As for the Z-Zero’s performance on gravel, I have no direct experience. However, I built XD’s that are being used as gravel bikes. Talking with some of those owners confirmed my feelings about the Z-Zero XD. All gushed with praise for how the bike performs on gravel, mirroring my impressions on the road. The terms responsive, quick acceleration, stability under all conditions, light feel, and comfort were frequent on their lips.
How Much Does the Frame Matter?
I can hear you thinking, hey, all those carbon bits, and nice wheels, will help just about any bike ride better. True. I have said many times that switching from alloy to good carbon handlebars will notably improve the comfort of any bike. Replacing the inexpensive, usually heavy and not particularly stiff alloy wheels that come on most bikes from the major manufacturers with quality carbon wheels will make a big difference in how even a mid-level road bike will perform. These are investments anyone should consider when thinking about upgrading their existing bike.
This being understood, the quality and characteristics of the underlying frameset always shows through. A bike is a sum of its parts and the frame is arguably the most important part. New wheels and bars will address wheel and bar issues, not frame issues. Even if a Z-Zero XD is outfitted with alloy bars, stem, seat post, and good quality alloy wheels as cost saving measures the frame still performs at an exceptionally high level and enhances the way the bike as a whole functions.
Where is the Value in the Z-Zero XD?
The Parlee Z-Zero XD requires an investment – the frameset with a complete carbon cockpit (bars/stem/post) starts at $8500. However, if you want every ride to be all that it can be, a high quality bike is a worthwhile investment. A bike like a Parlee Z-Zero XD delivers years of riding pleasure and great versatility. With one Z-Zero XD and two sets of wheels, you effectively have two of the very best riding and handling bikes in the world in one platform.
You also know that you have an exceptional piece of machinery that is built for the long-haul. The workmanship on Parlee’s custom bikes is not bettered by any other carbon manufacturer.

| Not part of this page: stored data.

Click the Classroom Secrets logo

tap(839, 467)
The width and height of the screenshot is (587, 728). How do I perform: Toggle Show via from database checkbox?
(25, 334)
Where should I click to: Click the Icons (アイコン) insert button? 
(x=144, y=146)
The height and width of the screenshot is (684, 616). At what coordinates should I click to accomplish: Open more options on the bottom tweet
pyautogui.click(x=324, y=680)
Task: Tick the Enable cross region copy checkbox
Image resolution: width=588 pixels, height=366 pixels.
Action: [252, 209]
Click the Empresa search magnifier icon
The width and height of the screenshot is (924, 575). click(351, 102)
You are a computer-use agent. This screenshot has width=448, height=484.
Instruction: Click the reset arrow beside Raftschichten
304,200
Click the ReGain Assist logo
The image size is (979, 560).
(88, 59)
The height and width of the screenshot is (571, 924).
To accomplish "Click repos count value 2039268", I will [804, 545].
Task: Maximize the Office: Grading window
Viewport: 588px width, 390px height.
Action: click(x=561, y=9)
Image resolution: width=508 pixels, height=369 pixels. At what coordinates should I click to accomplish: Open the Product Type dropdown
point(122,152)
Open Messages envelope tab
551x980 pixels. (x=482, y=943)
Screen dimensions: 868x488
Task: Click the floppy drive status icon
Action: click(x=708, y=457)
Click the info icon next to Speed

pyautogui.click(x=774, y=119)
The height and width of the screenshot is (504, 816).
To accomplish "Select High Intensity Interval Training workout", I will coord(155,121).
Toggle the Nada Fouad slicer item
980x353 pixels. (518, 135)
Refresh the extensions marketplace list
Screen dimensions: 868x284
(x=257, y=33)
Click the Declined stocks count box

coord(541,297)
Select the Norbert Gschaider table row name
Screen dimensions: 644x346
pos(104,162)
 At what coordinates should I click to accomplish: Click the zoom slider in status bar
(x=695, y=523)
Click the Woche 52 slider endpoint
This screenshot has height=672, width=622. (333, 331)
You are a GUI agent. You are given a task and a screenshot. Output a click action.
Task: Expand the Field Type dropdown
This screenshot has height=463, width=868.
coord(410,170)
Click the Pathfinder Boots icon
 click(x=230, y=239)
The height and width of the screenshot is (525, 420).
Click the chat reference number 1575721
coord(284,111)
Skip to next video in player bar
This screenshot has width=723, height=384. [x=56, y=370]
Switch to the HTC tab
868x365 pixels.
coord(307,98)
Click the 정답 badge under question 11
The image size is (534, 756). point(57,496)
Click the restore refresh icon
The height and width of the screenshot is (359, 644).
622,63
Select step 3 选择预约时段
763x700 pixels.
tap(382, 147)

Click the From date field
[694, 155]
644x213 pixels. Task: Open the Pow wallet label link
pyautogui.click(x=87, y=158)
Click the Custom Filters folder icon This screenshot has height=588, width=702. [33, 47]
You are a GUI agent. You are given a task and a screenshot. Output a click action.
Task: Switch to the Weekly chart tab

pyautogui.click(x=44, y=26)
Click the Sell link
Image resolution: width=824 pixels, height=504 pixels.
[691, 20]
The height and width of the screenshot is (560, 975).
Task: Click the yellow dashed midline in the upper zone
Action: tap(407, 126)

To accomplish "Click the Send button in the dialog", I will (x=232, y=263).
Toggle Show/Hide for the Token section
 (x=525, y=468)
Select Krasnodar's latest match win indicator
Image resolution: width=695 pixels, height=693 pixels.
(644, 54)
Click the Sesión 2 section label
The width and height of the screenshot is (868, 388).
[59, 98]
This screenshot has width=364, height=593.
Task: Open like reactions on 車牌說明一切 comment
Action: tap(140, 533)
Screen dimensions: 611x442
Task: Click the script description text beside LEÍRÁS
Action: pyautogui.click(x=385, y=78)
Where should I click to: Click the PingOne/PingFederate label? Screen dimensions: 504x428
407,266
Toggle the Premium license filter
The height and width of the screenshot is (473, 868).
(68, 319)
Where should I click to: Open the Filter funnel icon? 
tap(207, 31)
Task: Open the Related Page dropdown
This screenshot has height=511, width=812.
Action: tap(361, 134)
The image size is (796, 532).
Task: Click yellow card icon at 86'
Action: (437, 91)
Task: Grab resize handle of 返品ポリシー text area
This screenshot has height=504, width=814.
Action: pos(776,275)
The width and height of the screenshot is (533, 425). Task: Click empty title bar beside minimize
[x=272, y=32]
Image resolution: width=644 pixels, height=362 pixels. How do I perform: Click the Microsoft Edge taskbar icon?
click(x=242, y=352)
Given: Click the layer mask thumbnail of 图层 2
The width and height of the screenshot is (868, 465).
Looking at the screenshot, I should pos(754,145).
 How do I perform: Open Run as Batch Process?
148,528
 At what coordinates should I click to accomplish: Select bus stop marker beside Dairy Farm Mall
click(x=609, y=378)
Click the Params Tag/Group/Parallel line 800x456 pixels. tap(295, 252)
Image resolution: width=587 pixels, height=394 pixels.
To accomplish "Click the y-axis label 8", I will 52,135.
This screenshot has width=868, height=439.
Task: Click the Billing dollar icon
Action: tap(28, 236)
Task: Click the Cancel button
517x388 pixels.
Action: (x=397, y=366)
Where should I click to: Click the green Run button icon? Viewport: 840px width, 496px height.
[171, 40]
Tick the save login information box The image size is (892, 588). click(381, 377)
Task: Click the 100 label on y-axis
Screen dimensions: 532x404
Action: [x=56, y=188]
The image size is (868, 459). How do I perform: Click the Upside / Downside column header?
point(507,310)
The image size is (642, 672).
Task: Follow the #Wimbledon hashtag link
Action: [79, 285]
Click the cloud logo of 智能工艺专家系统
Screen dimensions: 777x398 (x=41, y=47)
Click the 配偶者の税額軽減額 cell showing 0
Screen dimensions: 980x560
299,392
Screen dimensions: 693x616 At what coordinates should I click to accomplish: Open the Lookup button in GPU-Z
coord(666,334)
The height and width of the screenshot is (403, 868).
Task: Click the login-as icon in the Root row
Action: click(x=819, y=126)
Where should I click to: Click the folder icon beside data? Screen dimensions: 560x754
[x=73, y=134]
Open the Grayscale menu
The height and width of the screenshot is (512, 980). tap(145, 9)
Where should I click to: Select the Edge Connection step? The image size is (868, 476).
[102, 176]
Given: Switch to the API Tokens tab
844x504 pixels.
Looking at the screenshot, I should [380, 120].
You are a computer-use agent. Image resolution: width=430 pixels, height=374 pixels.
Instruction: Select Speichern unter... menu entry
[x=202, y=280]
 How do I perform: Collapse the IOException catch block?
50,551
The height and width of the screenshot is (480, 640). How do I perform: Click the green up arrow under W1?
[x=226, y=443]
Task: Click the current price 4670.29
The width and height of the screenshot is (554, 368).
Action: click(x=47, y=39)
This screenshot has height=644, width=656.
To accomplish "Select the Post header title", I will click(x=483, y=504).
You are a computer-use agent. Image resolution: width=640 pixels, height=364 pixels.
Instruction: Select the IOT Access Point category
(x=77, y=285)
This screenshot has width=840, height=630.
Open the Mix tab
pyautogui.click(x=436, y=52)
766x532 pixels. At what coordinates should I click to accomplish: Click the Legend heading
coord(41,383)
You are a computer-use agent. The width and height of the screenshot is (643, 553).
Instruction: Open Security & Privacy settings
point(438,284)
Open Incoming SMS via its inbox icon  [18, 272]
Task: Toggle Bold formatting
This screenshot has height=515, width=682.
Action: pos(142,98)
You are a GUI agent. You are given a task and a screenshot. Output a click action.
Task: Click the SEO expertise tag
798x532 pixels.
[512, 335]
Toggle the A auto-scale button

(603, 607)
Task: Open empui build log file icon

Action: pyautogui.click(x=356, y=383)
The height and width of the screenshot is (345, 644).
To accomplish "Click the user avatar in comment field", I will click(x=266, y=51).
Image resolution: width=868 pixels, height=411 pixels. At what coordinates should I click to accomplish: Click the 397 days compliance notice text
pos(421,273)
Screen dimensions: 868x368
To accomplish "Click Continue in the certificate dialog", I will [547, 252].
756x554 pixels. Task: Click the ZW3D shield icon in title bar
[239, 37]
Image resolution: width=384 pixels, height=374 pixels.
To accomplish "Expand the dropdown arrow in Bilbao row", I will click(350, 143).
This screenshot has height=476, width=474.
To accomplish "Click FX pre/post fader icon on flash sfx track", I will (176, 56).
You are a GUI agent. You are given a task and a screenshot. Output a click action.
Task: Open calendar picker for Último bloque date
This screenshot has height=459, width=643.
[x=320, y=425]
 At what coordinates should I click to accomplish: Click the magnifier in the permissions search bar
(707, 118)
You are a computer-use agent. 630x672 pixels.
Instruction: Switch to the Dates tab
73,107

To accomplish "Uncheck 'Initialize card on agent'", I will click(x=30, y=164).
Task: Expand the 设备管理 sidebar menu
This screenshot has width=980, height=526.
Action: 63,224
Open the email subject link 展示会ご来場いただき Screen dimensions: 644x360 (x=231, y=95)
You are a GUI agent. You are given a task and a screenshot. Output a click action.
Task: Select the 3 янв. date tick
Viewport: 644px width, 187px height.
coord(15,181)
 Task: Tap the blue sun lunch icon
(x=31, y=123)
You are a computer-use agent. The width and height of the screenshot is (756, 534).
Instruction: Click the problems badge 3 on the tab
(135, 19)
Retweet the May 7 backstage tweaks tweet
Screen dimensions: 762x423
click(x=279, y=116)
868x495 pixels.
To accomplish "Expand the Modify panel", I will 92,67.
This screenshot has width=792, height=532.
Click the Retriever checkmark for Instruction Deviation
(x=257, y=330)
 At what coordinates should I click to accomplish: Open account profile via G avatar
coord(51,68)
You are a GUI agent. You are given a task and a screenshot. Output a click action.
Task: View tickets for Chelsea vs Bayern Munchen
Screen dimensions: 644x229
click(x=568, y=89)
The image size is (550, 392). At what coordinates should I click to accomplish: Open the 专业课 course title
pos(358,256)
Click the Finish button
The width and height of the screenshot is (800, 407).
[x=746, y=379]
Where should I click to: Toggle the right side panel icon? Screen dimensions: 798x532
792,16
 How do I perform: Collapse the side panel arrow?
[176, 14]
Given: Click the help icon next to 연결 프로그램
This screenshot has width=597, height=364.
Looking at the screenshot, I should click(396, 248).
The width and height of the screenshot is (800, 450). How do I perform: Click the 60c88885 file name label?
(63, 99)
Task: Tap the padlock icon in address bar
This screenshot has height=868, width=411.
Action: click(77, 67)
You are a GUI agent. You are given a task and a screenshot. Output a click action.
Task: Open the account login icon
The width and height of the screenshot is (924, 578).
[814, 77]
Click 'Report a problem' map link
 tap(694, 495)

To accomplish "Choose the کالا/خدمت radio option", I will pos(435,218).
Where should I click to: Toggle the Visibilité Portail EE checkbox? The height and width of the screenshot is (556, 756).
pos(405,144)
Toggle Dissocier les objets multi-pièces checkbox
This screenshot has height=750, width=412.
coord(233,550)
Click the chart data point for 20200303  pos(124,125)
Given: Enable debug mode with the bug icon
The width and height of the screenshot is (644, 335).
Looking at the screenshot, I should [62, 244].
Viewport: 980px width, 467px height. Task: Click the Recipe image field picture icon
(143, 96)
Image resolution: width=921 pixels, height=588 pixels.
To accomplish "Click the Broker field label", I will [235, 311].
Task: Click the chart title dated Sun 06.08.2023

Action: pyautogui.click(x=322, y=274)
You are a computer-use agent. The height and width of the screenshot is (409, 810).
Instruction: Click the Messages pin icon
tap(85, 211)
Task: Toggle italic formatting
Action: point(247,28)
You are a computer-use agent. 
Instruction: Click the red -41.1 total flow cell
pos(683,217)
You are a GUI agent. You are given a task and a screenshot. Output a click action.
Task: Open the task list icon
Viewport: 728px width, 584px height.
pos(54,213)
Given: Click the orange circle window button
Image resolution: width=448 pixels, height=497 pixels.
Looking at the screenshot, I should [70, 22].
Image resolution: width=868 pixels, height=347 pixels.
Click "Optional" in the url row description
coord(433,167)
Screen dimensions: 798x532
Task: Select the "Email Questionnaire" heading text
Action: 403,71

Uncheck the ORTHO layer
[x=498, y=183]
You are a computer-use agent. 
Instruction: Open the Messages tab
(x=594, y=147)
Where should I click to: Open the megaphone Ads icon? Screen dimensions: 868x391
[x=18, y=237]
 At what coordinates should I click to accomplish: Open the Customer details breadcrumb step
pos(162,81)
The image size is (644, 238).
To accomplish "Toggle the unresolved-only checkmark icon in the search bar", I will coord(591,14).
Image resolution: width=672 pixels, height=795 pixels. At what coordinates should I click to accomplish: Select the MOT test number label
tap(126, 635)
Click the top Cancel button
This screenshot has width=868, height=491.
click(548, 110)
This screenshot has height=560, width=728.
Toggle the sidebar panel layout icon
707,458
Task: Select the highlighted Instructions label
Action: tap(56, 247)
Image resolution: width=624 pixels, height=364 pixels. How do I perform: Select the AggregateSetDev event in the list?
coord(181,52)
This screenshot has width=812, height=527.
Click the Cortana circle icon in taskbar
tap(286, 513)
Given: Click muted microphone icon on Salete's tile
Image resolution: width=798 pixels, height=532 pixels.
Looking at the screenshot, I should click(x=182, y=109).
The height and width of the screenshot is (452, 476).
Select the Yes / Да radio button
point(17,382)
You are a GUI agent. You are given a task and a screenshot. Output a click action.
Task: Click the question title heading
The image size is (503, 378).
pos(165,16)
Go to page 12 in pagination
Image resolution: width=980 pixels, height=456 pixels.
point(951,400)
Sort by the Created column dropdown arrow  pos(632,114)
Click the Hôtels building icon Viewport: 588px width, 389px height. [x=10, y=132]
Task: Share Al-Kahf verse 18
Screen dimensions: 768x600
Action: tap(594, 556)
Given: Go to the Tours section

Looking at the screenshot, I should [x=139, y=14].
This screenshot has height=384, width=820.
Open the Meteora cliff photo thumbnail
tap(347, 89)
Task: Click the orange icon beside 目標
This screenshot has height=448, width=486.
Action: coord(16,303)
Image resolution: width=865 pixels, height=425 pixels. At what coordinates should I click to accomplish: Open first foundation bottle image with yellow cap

Associated, it is worth noting that there is no lack of $10K+ bikes available today from major manufacturers. These stock geometry bikes usually come with nice parts, but everything is based on averages, not your actual needs. When you spend this type of money, why buy a bike that is specified to someone else’s idea of how you should fit on the bike, when you can get one that is designed specifically for you for a very similar price? No good reason I can think of.
Bias & Conclusion.
Being a cynic, whenever I read on-line or magazine reviews I always wonder what’s “in it” for the reviewer. Do they really believe what they are saying, trying to sell something, or just doing an advertiser’s bidding? I am retired; I have no “iron in the fire”. Whether as an Adventure bike, or as a road bike (or both), the Parlee Z-Zero XD ranks right up there with the Moots Routt RSL as being the best all-around bike I have ever owned or ridden. As much as I love the ride of the Moots Routt RSL on pavement I give the nod to the Parlee for such use because of its lighter feel, lighter overall weight, and slightly quicker handling. For gravel I don’t know; I have not used my Parlee on gravel and my Moots sets an awful high standard. Regardless, the Z-Zero XD is an amazing achievement by Bob Parlee and his team in Beverly, MA.